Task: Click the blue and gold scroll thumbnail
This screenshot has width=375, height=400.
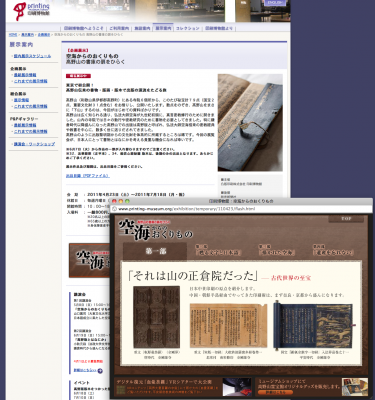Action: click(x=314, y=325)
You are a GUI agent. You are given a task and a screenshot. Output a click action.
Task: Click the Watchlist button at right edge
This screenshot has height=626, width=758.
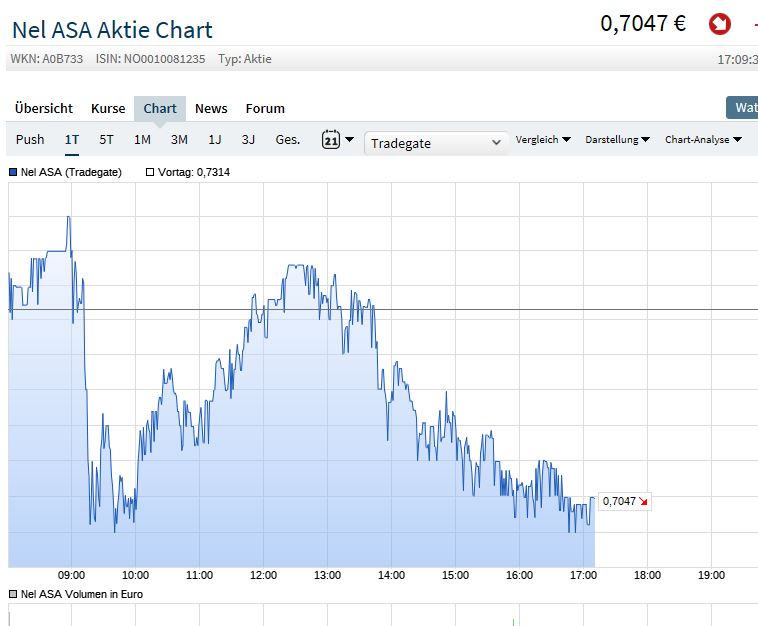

* * *

Each record should be copied exactly, and each image left out.

SOLUTION TO THIS EXERCISE -
Task: Click the blue and gold scroll thumbnail
This screenshot has width=375, height=400.
Action: click(x=314, y=325)
You are a GUI agent. You are given a task and a screenshot. Output a click action.
Task: Click the Watchlist button at right edge
This screenshot has height=626, width=758.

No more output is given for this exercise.